Middle Kingdom to Middle East
And what of China? Despite the March deal being China’s first very public appearance in the Mid-East arena, Beijing has been a behind-the-curtains influence in the region for some years. Central to these effort is Wang Yi, the architect to the Saudi-Iran deal. Wang has directed Beijing’s foreign affairs since 2013.
During his tenure, he attempted to tie the Middle East to China’s now near-defunct ‘Belt and Road’ project, a global trade and investment initiative, an Al-Monitor profile on Wang explains. Western allies such as Turkey and Saudi Arabia were part of it. Trade with other friends of Washington increased, such as Egypt and the Gulf countries. In 2021, a Chinese firm even opened a port in Haifa, Israel, ignoring protests from Washington.

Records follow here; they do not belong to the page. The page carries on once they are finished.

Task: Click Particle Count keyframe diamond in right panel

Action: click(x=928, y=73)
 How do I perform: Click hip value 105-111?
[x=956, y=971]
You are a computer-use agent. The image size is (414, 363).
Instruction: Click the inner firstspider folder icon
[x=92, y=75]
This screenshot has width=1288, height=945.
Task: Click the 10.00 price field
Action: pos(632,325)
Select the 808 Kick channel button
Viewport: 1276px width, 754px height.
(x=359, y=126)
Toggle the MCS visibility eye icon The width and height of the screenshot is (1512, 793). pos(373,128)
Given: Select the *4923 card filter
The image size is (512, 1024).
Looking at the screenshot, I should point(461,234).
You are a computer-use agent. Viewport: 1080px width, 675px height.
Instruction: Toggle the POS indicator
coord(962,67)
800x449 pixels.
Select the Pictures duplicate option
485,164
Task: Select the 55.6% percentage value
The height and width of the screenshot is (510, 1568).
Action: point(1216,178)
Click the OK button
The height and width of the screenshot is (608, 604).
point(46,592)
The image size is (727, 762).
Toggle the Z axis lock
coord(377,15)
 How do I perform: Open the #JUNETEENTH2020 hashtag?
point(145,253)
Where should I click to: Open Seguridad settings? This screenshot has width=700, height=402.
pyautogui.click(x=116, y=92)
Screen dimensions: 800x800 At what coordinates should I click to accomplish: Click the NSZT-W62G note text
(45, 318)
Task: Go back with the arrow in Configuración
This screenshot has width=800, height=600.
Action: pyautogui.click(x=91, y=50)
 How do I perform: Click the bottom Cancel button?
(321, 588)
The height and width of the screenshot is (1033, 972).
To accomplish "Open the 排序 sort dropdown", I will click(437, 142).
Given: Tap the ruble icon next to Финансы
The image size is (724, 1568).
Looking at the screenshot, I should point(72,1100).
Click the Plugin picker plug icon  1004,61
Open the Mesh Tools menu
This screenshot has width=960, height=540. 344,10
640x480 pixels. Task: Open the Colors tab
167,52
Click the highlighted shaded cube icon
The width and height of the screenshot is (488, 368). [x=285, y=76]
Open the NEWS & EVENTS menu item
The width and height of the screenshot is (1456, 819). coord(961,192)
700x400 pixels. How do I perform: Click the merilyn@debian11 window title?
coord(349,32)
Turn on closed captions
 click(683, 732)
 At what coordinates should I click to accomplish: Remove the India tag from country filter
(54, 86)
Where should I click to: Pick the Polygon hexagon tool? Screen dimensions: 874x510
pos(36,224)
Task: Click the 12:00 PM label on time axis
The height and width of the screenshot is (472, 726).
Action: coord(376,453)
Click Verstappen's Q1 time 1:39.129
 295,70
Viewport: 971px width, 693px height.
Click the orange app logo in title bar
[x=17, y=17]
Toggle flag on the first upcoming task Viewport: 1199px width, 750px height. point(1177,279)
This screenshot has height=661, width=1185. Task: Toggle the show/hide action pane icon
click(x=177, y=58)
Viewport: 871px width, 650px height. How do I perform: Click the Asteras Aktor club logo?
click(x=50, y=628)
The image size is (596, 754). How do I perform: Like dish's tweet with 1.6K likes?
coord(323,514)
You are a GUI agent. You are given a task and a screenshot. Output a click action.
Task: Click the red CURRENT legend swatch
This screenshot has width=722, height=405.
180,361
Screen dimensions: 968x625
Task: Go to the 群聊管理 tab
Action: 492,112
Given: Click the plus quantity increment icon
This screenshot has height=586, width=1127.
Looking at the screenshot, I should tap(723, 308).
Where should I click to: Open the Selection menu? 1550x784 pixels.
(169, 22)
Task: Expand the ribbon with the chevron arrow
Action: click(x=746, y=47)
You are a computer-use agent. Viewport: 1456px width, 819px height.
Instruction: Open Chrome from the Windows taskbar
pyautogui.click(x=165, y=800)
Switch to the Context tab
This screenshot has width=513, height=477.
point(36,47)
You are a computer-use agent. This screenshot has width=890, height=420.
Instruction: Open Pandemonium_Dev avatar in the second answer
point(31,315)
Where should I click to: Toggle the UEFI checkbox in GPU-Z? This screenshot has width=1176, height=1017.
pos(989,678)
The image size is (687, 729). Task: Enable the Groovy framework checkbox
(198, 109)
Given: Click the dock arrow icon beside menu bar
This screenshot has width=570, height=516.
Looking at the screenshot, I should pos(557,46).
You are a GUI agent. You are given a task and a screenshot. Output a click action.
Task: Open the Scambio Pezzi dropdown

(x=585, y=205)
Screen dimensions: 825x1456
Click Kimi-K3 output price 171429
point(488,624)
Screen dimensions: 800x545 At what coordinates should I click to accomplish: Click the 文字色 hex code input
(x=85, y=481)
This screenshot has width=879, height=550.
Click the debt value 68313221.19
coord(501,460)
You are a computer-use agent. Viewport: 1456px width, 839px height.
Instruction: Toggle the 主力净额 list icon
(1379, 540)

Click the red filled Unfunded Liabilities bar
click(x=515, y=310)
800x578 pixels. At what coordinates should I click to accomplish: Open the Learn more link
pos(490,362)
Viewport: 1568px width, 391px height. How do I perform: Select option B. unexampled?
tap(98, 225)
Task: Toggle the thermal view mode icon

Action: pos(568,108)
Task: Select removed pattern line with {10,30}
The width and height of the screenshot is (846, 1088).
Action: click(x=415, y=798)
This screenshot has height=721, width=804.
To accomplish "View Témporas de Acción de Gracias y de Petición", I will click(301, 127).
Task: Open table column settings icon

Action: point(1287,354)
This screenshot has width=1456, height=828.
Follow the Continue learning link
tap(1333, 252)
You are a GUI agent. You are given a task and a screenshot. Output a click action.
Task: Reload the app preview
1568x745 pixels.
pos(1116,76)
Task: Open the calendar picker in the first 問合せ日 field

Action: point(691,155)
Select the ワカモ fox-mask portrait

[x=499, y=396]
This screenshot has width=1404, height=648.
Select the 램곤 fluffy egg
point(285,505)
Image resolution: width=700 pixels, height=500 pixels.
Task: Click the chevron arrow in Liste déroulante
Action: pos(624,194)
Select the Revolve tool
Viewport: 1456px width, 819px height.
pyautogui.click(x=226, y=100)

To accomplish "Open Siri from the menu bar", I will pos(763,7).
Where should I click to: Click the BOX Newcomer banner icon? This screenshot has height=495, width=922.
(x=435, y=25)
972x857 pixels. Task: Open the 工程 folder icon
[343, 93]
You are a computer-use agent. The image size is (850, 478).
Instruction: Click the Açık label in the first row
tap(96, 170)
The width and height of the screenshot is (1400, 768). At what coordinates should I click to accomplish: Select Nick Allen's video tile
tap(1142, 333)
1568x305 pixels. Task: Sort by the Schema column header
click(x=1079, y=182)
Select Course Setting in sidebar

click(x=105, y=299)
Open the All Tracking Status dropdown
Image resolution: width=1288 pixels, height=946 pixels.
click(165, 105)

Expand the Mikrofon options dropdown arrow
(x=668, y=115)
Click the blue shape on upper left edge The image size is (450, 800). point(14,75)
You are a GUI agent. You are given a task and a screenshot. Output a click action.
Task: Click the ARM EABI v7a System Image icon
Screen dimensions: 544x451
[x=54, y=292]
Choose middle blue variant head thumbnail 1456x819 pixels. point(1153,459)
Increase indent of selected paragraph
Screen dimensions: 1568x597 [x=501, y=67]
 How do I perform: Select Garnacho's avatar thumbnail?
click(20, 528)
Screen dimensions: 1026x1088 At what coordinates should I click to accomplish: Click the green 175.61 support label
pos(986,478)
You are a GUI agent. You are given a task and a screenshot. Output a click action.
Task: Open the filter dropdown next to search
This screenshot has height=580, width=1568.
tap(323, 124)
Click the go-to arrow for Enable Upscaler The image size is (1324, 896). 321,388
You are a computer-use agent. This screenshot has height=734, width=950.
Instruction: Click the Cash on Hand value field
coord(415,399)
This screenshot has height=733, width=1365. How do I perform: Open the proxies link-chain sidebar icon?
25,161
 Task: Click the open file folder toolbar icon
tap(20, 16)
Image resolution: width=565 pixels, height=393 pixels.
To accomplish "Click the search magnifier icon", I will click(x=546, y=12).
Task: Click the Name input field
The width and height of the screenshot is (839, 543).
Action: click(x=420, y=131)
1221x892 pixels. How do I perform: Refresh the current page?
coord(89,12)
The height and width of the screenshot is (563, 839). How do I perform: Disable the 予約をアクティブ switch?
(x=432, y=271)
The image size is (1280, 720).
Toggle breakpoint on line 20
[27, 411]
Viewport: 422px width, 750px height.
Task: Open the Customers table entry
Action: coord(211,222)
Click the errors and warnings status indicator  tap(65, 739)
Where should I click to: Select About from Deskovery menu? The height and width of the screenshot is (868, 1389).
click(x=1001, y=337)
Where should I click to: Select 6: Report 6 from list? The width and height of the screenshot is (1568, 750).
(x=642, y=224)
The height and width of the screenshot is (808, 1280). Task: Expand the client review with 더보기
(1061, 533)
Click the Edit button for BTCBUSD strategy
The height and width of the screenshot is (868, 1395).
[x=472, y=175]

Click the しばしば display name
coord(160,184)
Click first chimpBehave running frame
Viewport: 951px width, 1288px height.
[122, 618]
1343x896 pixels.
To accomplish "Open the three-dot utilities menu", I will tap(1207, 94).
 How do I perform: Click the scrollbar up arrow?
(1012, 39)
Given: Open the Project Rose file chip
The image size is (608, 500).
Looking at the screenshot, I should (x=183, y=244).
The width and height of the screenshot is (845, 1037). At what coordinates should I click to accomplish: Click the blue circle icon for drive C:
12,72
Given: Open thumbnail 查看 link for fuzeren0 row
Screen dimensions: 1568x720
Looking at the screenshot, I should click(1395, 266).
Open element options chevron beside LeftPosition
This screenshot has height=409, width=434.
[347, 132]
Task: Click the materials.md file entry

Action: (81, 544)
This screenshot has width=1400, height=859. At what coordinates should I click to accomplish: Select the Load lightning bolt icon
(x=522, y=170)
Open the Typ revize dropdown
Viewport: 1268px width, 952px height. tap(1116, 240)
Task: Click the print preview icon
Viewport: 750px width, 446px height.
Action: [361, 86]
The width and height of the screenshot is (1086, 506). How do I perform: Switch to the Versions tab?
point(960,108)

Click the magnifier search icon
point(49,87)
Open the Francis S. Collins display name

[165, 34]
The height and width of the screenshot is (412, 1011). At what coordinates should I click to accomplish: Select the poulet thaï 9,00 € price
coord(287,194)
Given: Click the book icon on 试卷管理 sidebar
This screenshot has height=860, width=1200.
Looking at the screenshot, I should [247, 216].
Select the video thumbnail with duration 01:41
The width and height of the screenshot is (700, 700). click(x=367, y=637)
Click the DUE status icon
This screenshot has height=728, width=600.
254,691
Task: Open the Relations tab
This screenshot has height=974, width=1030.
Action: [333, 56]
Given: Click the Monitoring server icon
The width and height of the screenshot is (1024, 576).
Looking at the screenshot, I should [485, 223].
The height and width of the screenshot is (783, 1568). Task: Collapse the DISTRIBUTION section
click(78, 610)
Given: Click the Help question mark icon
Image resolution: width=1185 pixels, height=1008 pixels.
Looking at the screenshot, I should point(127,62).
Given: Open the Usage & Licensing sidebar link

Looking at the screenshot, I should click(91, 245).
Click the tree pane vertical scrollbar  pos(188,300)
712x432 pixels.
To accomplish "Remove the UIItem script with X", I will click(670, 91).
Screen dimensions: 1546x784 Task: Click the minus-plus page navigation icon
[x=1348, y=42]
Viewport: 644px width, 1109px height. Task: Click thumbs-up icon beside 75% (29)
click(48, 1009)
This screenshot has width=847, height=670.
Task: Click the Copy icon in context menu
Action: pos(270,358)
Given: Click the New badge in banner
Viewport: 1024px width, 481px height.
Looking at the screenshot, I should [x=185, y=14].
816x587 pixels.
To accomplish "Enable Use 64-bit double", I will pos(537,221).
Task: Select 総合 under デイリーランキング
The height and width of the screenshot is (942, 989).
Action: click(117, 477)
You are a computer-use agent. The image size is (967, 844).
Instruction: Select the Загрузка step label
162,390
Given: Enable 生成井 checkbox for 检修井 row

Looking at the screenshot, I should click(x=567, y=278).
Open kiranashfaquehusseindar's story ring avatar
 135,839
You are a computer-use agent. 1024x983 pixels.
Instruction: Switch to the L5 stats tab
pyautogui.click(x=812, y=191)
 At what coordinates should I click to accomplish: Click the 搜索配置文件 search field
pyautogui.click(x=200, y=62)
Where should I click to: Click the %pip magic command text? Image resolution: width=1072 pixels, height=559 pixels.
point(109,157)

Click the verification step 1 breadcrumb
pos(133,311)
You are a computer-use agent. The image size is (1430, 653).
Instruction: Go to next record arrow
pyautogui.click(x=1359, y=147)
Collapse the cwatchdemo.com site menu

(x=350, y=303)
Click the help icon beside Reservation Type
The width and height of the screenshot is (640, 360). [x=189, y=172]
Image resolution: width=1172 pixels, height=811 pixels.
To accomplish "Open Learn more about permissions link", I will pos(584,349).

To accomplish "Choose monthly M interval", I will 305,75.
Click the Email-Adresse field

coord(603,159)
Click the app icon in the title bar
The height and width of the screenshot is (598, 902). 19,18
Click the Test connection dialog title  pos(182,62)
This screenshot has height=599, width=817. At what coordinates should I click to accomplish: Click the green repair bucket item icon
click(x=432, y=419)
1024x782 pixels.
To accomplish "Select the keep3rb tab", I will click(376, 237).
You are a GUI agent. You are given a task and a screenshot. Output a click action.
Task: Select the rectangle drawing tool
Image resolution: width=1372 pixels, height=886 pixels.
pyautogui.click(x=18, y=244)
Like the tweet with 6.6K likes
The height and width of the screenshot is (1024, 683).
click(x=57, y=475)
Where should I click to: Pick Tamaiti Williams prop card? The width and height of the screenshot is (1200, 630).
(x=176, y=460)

Wang’s invisible hand became noticeable when China’s ill treatment of its Muslim Uyghur minority came to light. While Western governments condemned it, most Muslim nations said very little.
In 2021, Wang unveiled a ‘Five-Point Initiative’ for the Middle East, which The Economist described as “full of banal slogans.” It even offered to host Israel and Palestinian officials for peace talks in 2021, though that has gone nowhere. China also improved its relations with Qatar over joint diplomacy on Afghanistan.
Wang has made it clear to the US – which has military bases or mutual defense treaties with all Middle Eastern countries save Yemen, Lebanon and Iran – that it needs to get used to a growing Chinese presence in the region. “We hope that the United States will work with China to explore a new path of peaceful coexistence and mutually beneficial cooperation,” Wang said in a 2021 speech. “The key is whether the United States can accept the peaceful rise of a major country with a different social system, history, and culture and in a different development stage.”
Observers tend to explain China’s growing power in economic terms. This is not wrong. Much of the Middle East’s oil is not going to the West, but to China. Iraq exported eight times as much oil to Middle Kingdom as it did the US in 2020. Kuwait’s largest oil market is China, too. In fact, the only member state of OPEC, a cartel of oil-producing nations, whose main oil export destination is not China, is the UAE, where it is in second place. Earlier this year, China and Qatar finalized a 27-year-long gas deal – the longest-running liquefied gas agreement by some accounts.
China’s military footprint on the Middle East, on the other hand, is all but non-existent. The closest Chinese military base – in fact, Beijing’s only open overseas base – is in Djibouti, on the Red Sea. Observers say China may be building military facilities inside Chinese-owned ports, including in a port in the UAE. Construction on the latter, however, was halted. The reason for this not for a lack of imperialist ambitions – as over half a dozen of China’s neighbours can attest to – but rather the calculation that it can get what it wants out of the region without exerting force.
The lack of military might should also not be confused with political aloofness. China has been deeply involved in shaping the Middle East through its role in the UN Security Council. Together with Russia, China has used its veto powers to stop Western intervention in the region. It has repeatedly vetoed opening new border crossings into opposition-held Syria, most recently on July 10, 2022.
China is also exporting a political vision to compete with the Western values-based global system. It sells the idea of ‘growth without values’, that is, that countries can enrich themselves without the need of democratizing or building a robust civil society. In a region plagued by autocrats and tired of two decades of US ‘nation-building’, it has caught on – at least with its ruling classes. Beijing has an interest in peace in the Middle East because it allows all actors to concentrate on trade, and China excels in that department.